Task goal
The answer should be an exact copy of the lines from the one with "Screen dimensions: 1280x557" through the end of the listing below, with no other lines.

Information
■ ■ ■ ■ ■
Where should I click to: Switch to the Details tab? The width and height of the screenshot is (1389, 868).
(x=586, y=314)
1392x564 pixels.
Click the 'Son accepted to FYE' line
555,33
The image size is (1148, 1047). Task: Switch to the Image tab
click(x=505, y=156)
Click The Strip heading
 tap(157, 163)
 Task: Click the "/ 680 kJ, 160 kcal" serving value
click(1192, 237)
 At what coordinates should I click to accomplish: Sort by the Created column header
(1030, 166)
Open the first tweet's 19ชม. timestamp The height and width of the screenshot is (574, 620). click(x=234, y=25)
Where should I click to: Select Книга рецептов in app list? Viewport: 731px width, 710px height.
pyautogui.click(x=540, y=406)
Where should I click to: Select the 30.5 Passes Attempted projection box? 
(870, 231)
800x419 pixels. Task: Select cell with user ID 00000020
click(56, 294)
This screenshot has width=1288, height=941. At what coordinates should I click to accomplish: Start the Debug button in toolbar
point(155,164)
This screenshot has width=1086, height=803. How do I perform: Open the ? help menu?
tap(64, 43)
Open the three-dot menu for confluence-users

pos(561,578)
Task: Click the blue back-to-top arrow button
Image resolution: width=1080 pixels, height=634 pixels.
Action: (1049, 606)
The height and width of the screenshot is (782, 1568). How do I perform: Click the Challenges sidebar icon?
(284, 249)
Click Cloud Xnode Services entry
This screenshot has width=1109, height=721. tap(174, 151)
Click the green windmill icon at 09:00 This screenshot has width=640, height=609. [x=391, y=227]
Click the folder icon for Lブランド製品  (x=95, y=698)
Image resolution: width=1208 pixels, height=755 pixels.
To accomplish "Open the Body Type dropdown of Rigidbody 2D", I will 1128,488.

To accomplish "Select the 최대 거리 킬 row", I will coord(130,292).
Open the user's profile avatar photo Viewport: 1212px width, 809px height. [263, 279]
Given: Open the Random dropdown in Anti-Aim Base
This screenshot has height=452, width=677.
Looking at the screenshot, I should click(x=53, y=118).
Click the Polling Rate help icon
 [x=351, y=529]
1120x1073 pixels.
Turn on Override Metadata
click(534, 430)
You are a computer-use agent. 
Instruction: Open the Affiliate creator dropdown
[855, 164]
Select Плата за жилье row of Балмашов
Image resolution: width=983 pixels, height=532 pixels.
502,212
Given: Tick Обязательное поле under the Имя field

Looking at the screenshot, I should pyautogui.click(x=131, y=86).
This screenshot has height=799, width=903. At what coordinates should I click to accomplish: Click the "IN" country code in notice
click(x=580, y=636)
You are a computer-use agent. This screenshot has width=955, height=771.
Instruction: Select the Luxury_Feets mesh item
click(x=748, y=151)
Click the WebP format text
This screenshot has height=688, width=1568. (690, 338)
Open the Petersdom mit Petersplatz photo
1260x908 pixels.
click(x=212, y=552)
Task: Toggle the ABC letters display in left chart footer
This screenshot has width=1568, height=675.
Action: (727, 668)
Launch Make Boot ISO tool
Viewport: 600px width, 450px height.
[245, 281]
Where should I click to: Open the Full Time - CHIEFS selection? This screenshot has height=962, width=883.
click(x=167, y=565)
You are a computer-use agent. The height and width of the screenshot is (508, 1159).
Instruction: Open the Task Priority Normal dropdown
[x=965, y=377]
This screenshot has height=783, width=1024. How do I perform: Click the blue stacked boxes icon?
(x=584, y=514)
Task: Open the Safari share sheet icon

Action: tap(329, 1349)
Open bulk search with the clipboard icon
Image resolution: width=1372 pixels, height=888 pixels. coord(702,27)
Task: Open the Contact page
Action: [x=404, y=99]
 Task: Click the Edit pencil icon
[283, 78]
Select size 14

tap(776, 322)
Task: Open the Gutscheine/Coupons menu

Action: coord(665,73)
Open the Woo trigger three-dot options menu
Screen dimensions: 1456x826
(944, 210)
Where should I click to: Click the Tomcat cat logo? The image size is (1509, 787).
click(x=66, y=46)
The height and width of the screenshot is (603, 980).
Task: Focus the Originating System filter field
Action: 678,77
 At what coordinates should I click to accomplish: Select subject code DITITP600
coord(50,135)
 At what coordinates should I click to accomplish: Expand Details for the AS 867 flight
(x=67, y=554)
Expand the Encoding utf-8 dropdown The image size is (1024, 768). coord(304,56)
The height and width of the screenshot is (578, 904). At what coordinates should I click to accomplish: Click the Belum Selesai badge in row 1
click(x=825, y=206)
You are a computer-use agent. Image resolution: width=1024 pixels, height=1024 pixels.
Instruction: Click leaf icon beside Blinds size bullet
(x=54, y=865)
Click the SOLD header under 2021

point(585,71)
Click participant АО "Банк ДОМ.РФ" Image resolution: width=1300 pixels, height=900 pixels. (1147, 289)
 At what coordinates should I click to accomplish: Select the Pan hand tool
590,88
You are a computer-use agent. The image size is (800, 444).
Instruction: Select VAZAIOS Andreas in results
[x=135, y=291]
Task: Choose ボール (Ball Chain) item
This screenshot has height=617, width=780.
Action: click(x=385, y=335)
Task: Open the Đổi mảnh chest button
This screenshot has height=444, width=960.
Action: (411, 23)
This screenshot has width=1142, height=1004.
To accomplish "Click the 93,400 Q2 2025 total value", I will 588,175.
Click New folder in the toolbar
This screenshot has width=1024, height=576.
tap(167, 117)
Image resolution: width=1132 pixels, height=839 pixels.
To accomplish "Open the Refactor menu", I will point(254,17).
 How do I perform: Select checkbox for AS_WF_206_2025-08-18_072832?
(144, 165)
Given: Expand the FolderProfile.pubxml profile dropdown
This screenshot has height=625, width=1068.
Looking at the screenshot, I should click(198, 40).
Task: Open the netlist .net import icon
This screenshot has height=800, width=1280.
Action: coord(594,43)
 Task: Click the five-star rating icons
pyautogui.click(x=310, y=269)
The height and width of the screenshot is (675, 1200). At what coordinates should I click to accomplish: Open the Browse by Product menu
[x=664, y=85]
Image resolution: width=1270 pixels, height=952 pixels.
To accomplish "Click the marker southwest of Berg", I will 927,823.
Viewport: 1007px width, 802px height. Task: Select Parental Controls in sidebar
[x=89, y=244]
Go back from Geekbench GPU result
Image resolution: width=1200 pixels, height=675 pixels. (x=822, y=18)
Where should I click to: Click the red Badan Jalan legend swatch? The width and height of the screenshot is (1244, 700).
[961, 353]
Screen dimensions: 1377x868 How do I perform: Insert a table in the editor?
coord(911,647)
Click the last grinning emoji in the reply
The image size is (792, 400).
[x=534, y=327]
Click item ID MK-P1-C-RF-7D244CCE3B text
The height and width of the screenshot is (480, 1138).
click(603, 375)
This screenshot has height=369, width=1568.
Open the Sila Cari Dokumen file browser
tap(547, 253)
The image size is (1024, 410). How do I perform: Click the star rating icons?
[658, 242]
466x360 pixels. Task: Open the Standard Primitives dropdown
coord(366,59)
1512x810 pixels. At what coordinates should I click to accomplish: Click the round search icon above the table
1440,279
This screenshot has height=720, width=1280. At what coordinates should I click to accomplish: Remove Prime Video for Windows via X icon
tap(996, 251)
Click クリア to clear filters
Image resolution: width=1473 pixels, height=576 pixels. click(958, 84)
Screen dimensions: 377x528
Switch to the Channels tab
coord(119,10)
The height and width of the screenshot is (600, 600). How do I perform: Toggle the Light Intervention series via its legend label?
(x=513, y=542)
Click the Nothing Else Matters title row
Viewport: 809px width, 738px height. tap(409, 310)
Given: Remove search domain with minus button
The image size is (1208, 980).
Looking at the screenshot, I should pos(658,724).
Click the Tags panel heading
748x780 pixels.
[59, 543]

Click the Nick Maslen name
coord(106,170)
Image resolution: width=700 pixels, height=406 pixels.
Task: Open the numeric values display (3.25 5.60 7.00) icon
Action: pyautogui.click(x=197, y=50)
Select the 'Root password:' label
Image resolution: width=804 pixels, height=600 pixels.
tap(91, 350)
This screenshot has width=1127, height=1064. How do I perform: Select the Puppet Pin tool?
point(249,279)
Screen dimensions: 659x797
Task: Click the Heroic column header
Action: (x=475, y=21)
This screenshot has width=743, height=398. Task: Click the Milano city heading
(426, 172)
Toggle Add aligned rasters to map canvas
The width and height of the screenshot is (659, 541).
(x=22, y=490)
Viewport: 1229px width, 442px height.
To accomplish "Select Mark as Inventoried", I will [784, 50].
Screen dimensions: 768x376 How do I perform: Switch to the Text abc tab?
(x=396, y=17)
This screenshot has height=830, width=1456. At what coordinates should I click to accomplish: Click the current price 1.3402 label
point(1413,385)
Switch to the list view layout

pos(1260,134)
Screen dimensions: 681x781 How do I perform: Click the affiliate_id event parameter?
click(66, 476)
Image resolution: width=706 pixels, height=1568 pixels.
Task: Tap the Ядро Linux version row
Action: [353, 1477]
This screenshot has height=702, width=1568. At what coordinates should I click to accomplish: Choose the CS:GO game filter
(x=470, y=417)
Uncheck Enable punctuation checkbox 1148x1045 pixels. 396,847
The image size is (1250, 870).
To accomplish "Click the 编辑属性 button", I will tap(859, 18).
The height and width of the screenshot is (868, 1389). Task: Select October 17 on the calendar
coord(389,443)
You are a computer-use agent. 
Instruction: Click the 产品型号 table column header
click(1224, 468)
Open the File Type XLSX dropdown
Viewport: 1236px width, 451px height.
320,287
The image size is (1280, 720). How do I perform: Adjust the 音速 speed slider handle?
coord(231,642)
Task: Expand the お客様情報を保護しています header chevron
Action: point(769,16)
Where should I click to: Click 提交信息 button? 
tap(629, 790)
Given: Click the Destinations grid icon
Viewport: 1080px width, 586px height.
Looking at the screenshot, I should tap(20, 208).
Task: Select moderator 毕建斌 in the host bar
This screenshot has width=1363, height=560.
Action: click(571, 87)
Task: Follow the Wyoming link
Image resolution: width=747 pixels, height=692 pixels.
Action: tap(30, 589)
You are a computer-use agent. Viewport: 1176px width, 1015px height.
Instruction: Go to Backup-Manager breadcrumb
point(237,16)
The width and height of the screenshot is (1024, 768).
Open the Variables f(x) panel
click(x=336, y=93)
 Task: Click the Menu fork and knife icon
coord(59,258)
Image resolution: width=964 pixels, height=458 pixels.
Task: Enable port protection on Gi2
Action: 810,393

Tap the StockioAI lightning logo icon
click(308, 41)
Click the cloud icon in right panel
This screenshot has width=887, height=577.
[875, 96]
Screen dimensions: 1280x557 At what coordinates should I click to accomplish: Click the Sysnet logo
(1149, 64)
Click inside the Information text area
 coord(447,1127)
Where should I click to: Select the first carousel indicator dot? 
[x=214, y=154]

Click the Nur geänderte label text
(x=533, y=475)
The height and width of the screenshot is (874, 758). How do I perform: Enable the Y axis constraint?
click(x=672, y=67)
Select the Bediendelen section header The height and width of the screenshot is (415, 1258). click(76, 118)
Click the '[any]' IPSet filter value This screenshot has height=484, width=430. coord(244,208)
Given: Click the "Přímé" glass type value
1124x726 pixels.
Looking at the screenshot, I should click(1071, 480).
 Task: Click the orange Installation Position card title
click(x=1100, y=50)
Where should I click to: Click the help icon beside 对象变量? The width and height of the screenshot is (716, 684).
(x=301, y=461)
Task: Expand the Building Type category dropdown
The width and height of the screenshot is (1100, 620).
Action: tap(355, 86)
■ ■ ■ ■ ■
Solution below
Screen dimensions: 1280x557 At what coordinates should I click to accomplish: Click the Sysnet logo
(1149, 64)
Click inside the Information text area
 coord(447,1127)
Where should I click to: Select the first carousel indicator dot? 
[x=214, y=154]

Click the Nur geänderte label text
(x=533, y=475)
The height and width of the screenshot is (874, 758). How do I perform: Enable the Y axis constraint?
click(x=672, y=67)
Select the Bediendelen section header The height and width of the screenshot is (415, 1258). click(76, 118)
Click the '[any]' IPSet filter value This screenshot has height=484, width=430. coord(244,208)
Given: Click the "Přímé" glass type value
1124x726 pixels.
Looking at the screenshot, I should click(1071, 480).
 Task: Click the orange Installation Position card title
click(x=1100, y=50)
Where should I click to: Click the help icon beside 对象变量? The width and height of the screenshot is (716, 684).
(x=301, y=461)
Task: Expand the Building Type category dropdown
The width and height of the screenshot is (1100, 620).
Action: tap(355, 86)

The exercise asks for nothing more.